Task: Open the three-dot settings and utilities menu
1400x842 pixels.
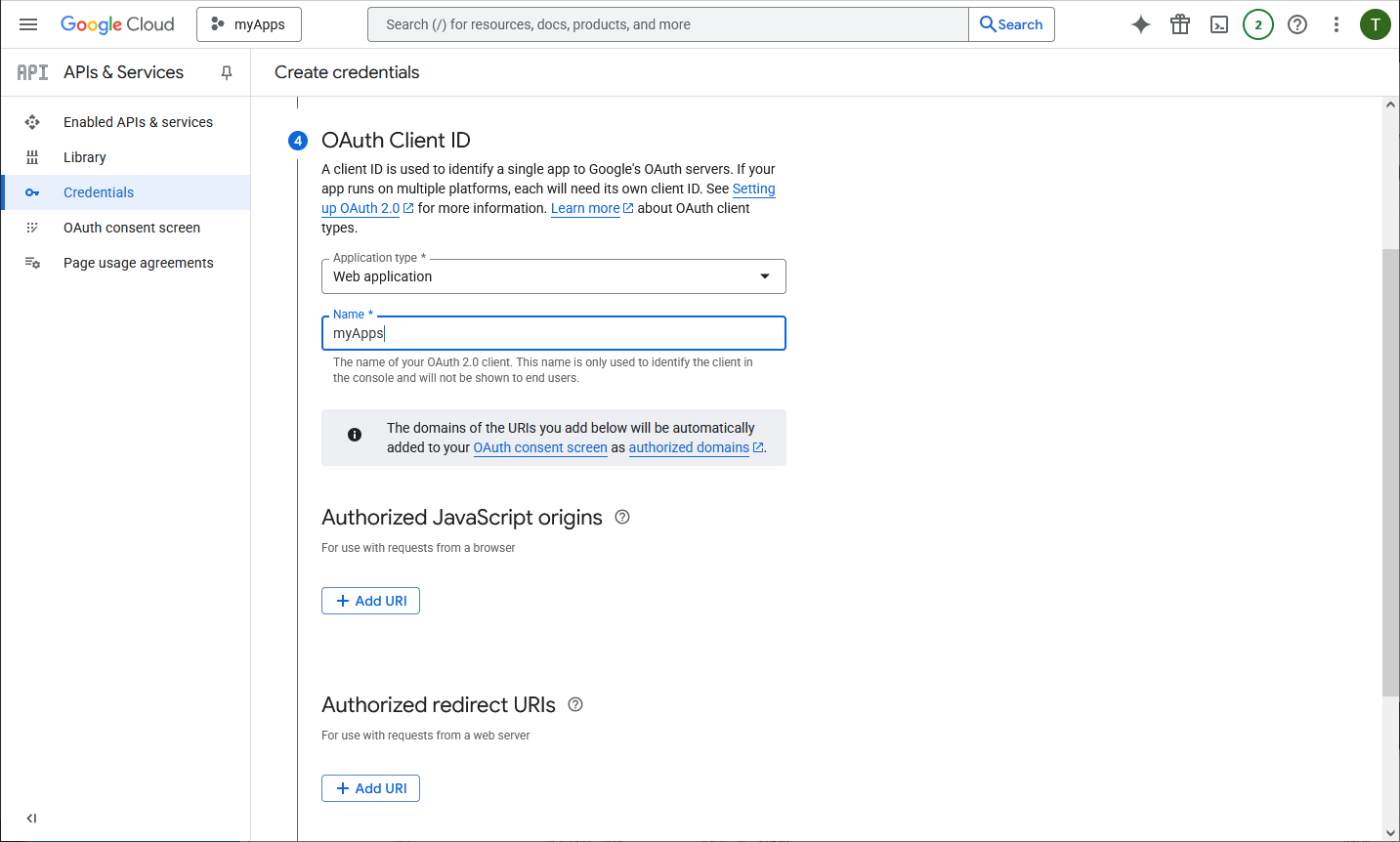Action: (x=1336, y=24)

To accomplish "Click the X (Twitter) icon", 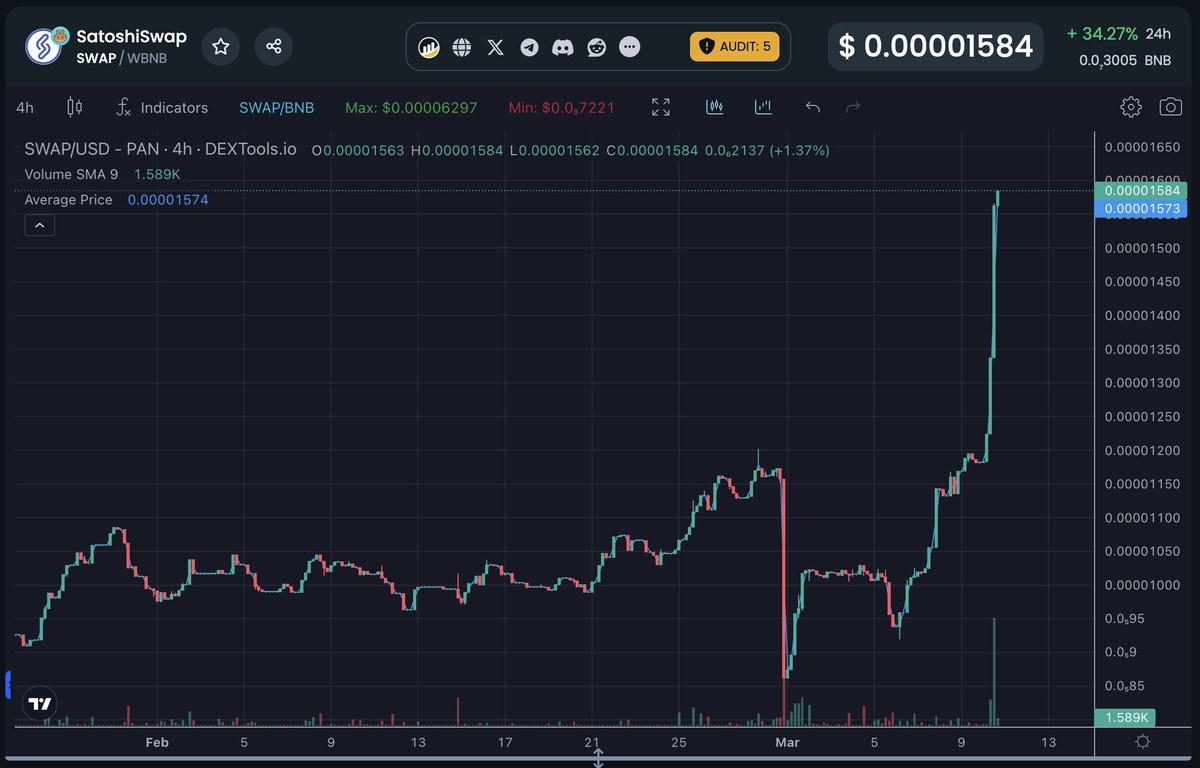I will [x=495, y=46].
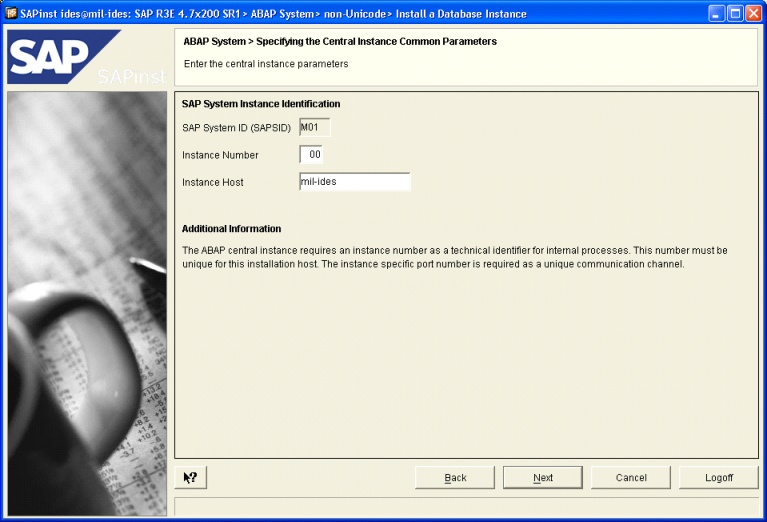Focus the Instance Number input field
This screenshot has width=767, height=522.
311,155
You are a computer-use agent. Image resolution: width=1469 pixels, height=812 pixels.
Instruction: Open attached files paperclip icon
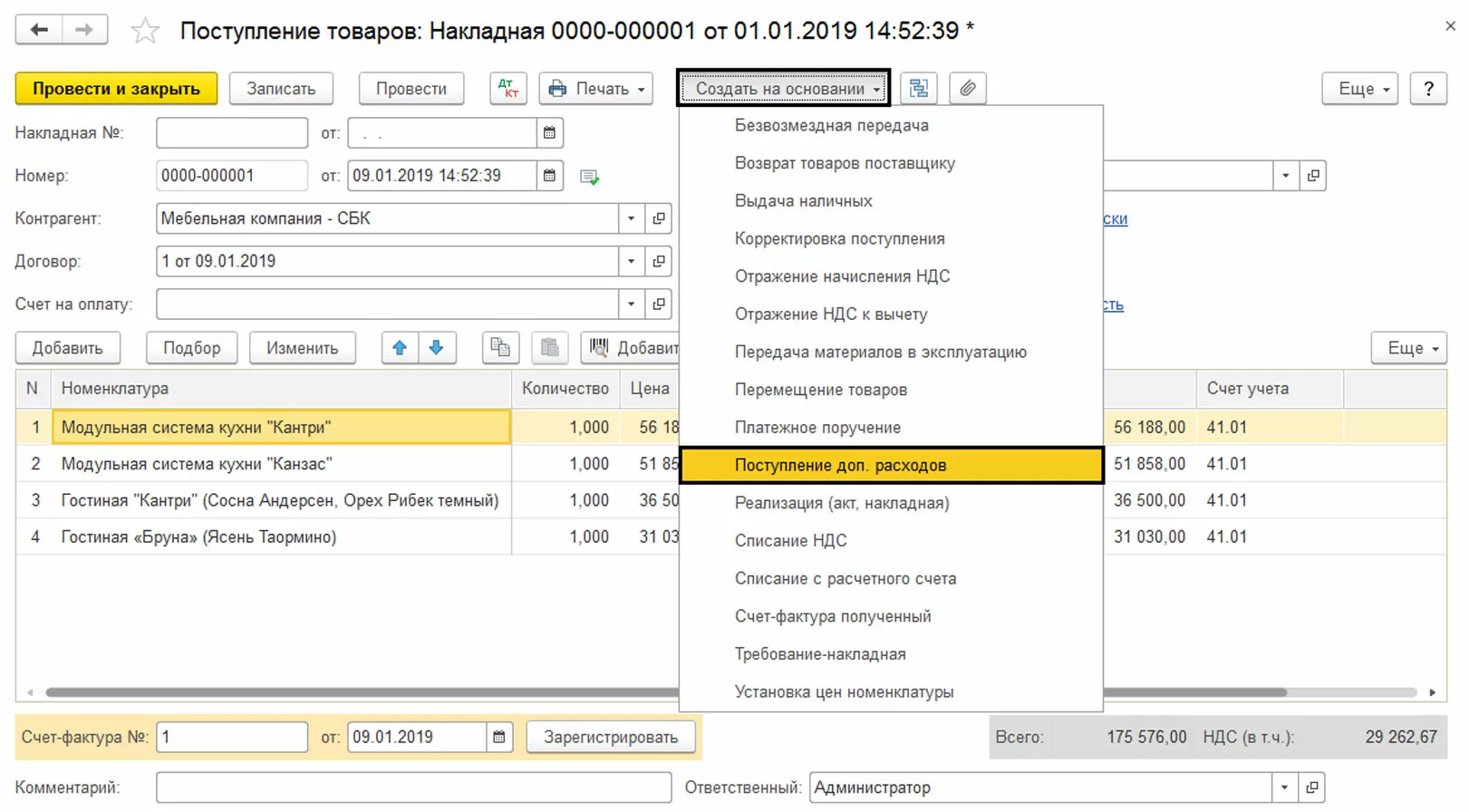point(968,89)
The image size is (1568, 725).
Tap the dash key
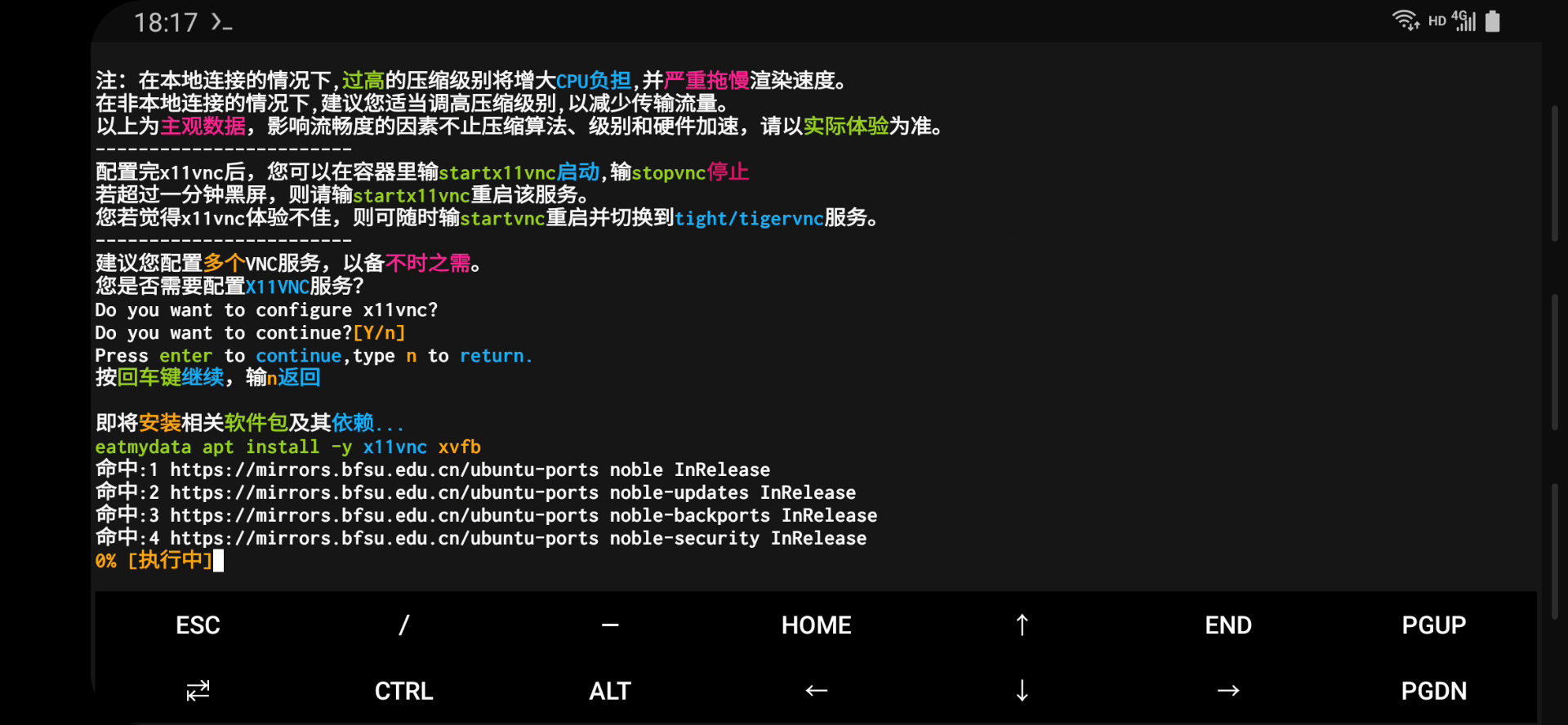pyautogui.click(x=609, y=625)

........

**Problem to work on**
From the line with "Instruction: Open attached" through the final line of the records above, return each line exactly and nothing else. Pictures are to be skipped.

**Solved problem**
Instruction: Open attached files paperclip icon
point(968,89)
The image size is (1568, 725).
Tap the dash key
pyautogui.click(x=609, y=625)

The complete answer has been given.